Mental health at work has now become an important area of concern for several organizations. Half of working adults worldwide have admitted experiencing anxiety about job security, stress caused by changes at work, loneliness, and difficulty balancing work and life due to the COVID-19 pandemic, according to the mental health data published by the World Economic Forum.
Mental health issues affect not only one’s quality of life but also work performance and productivity. Studies cited in a Unite for Sight report show that psychological issues lead to reduced income, “lowered individual productivity due to unemployment, missed work, and reduced productivity at work.”
The effects of mental health issues on workers go beyond the offices. The Black Dog Institute, a medical research institute in Australia specializing in mental health, reported that the Australian economy alone loses more than $12 billion each year due to mental health challenges. Such economic losses support the findings by the World Health Organization (WHO), which states that the cost of depression and anxiety to the global economy is US$ 1 trillion per year in lost productivity.
What organizations can do
According to WHO, among the factors affecting the mental health of employees are poor communication and management practices, limited participation in decision-making, long or inflexible working hours, and lack of team cohesion. Bullying and psychological harassment are also listed as well-known causes of work-related stress and related mental health problems.
Given that information, how can organizations take care of their employees’ mental health? Taking action on this matter requires an entirely different and mostly less-traveled or less successful path.
The Chartered Institute of Personnel and Development or CIPD reports in their Health and Well-being at Work Survey in 2019 that just one in 10 (or 9%) of organizations in the UK have a standalone mental health policy for employees.
Marcela Prescan, a performance management expert at The KPI Institute, previously wrote that performance management does focus most of its practice on the human element. She explained that a performance management system is anchored on homogeneity, which can mean several things, including having “a common understanding of the organization’s mission,” “communication that exceeds the boundaries of formality and begets familiarity,” and a “full grasp of the role and responsibilities that come with being part of a community.”
With that in mind, performance management may recognize and include the needs of employees in terms of their mental health.
Memish (2017) emphasized in their study that it is important to focus on the promotion and prevention side. According to them, “The Canadian Standard (Mental Health Commission of Canada, 2013) was the only guideline that adhered to all levels of the integrated approach and included extensive guidance and practical tools for the implementation of recommendations at each of these levels.”

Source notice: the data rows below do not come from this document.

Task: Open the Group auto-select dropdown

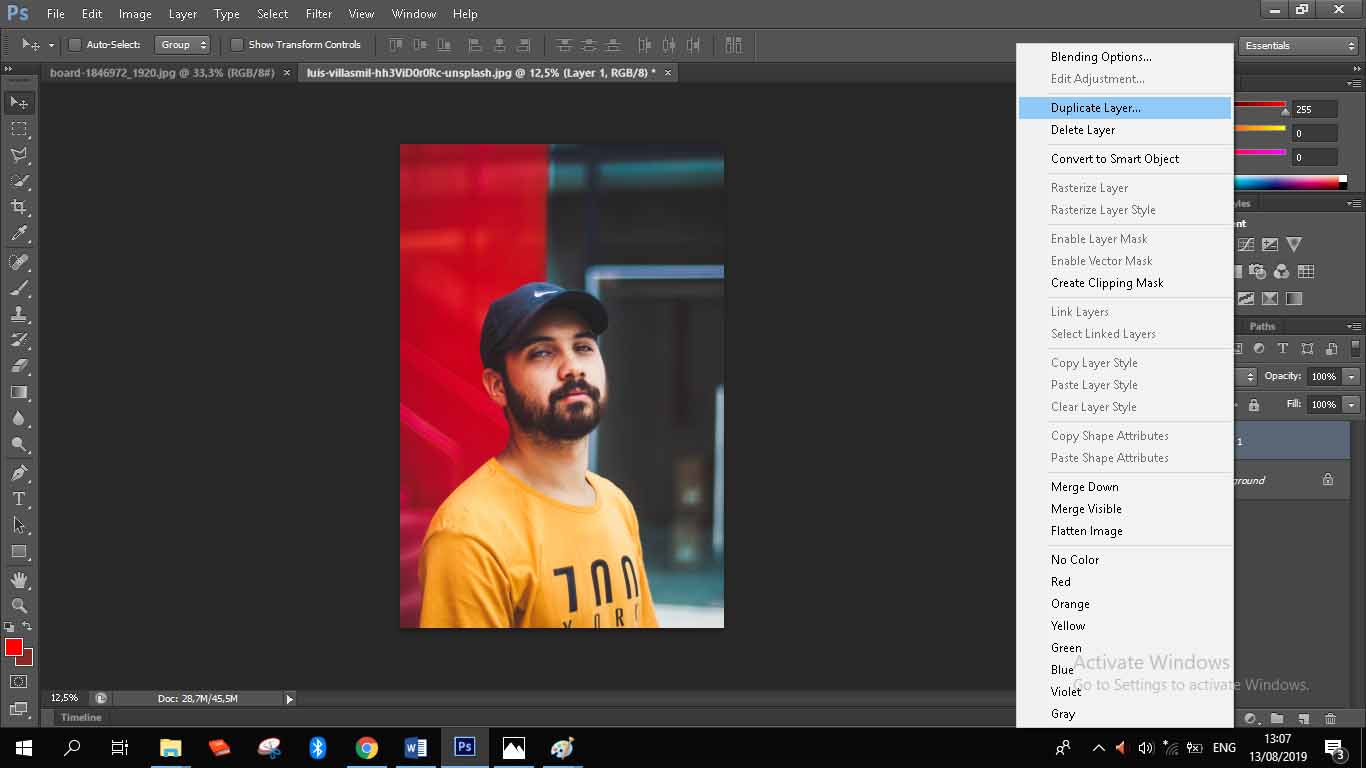Action: pos(182,45)
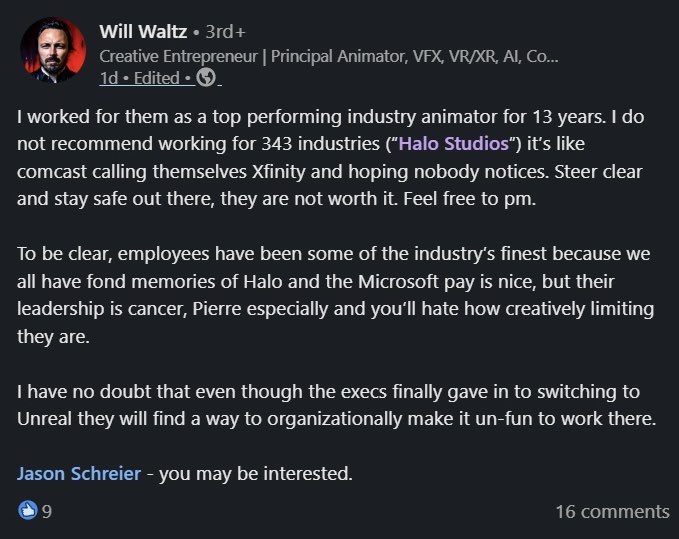Image resolution: width=679 pixels, height=539 pixels.
Task: Open the Jason Schreier mention link
Action: tap(79, 473)
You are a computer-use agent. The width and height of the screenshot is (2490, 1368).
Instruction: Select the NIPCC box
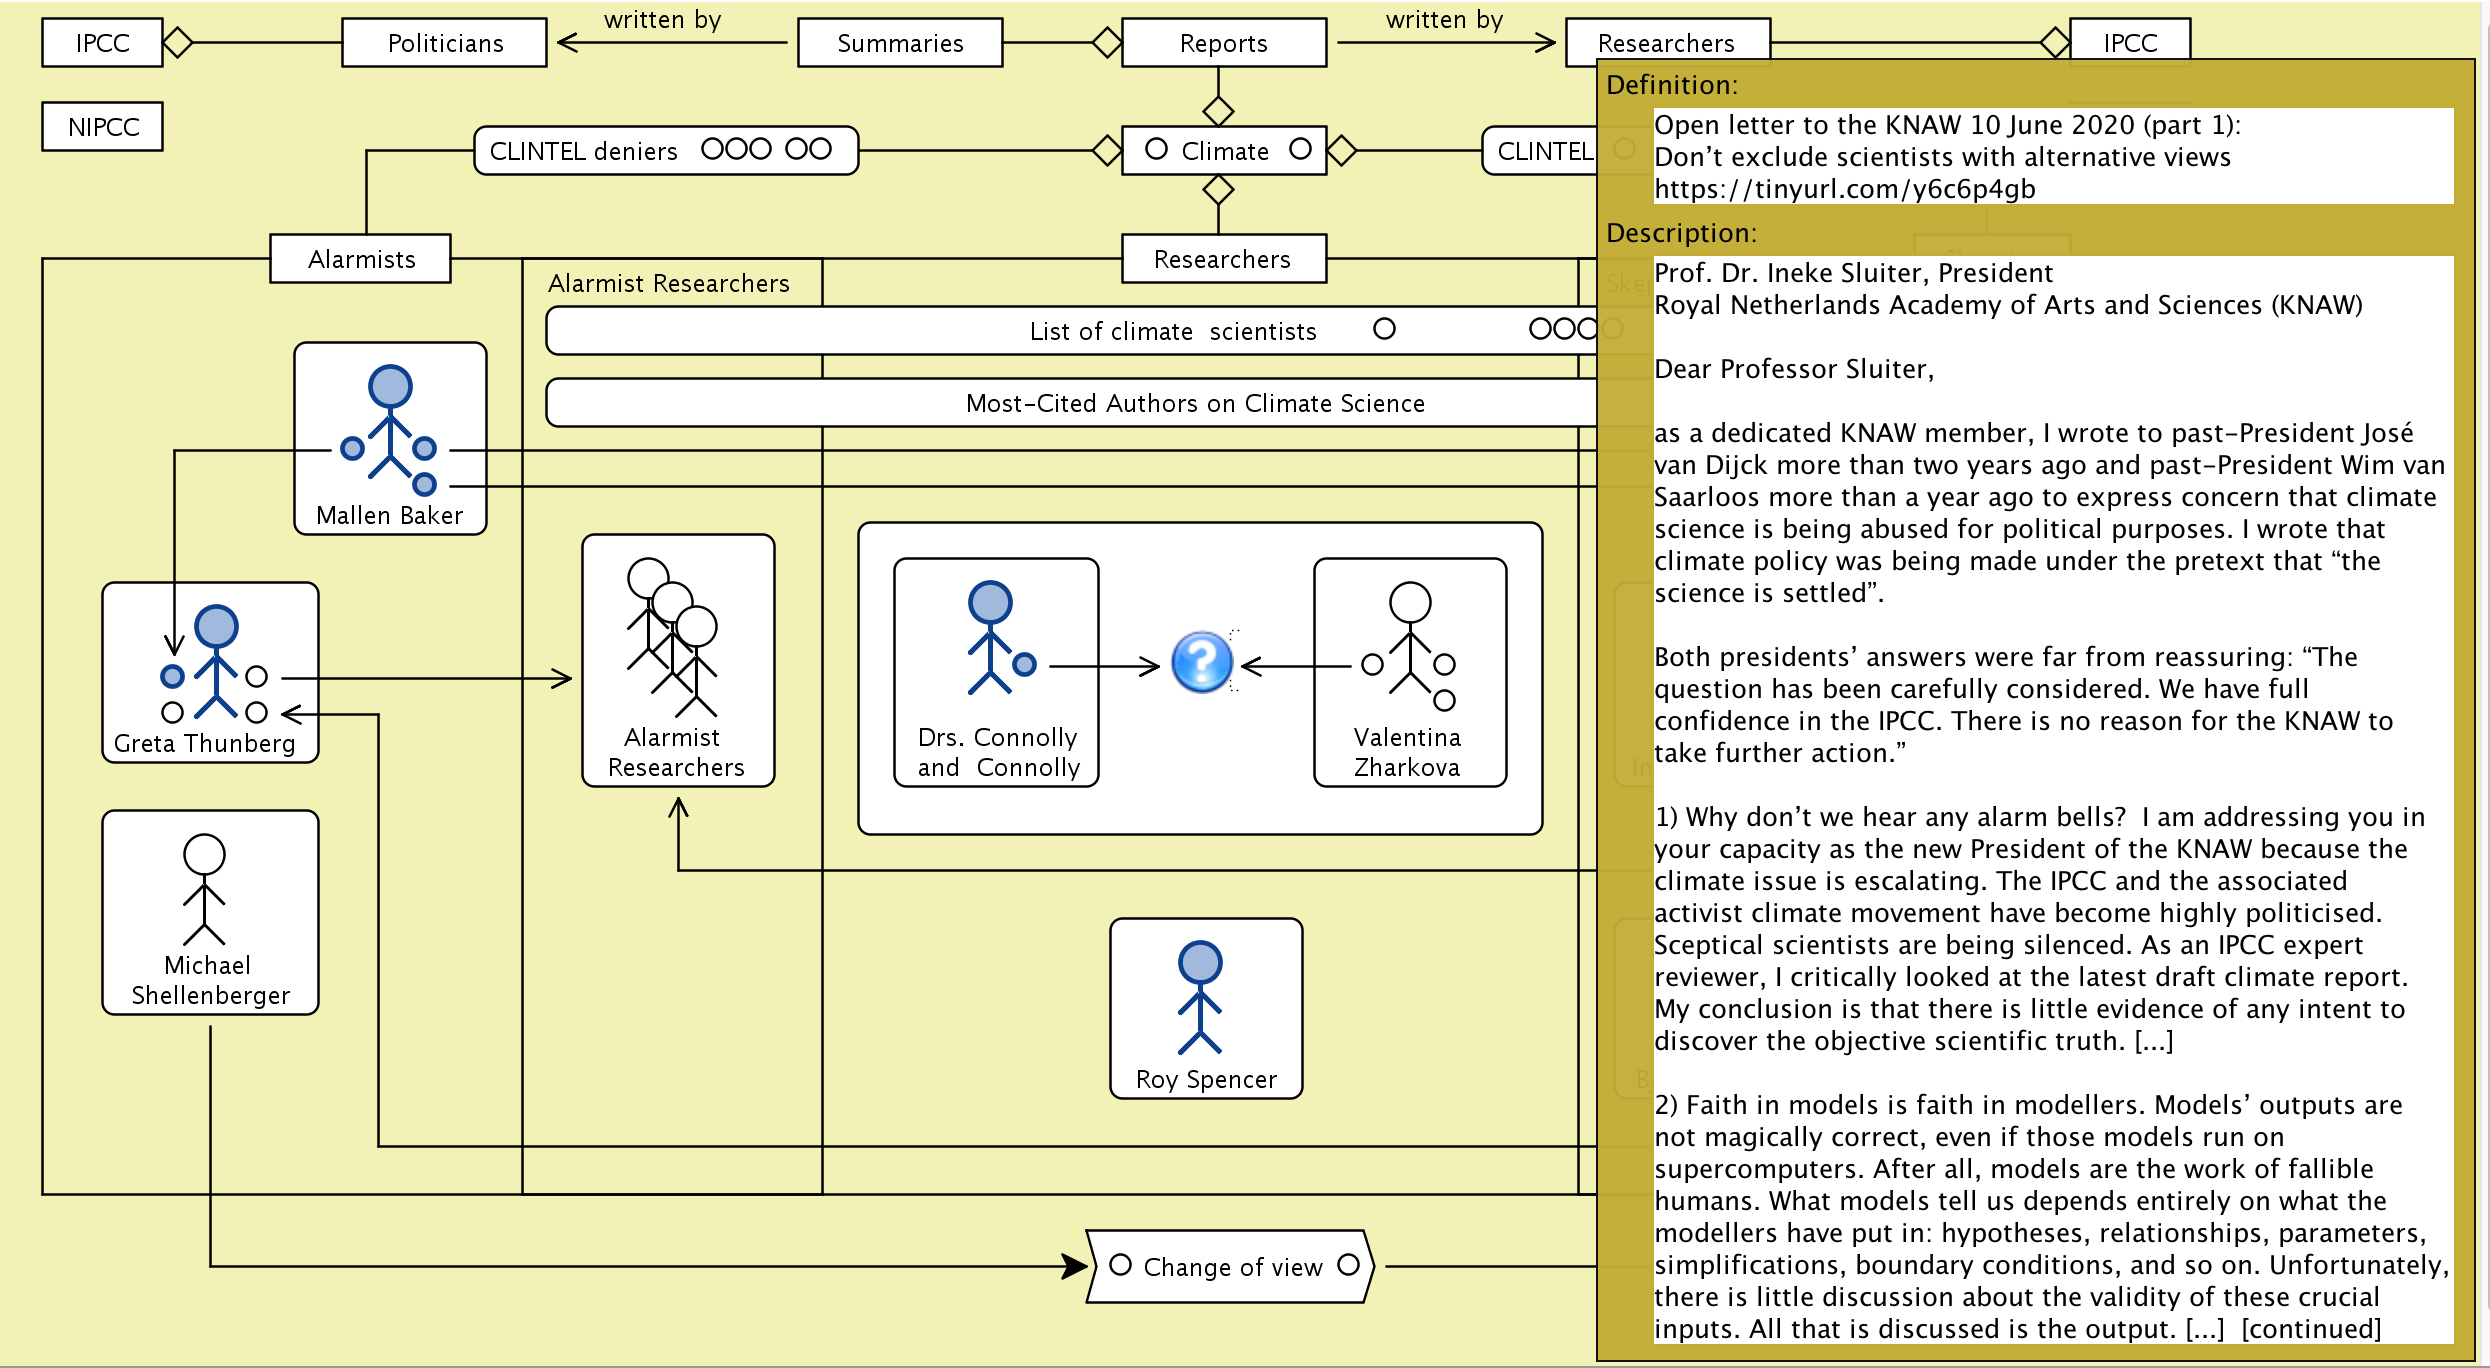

This is the model in the Standard that shows how mental health is promoted at the organizational level.
In the diagram, the model envisions psychological well-being promotion and is implemented through key drivers and strategic pillars as an umbrella to the thirteen workplace factors. These factors are the more targeted areas to achieve the vision. As mentioned by the Standard, “addressing these factors as listed on Figure A.1 effectively has the potential to positively impact worker mental health, psychological safety, and participation. This in turn can improve productivity and bottom line results (p. 19).”
At the individual level, employees can start with small steps. The Mental Health Foundation in the UK recommends that they discuss their feelings to gather support, remain physically active to keep the brain healthy, take a break, ask for help, and reflect and value one’s strengths, uniqueness, and relationships.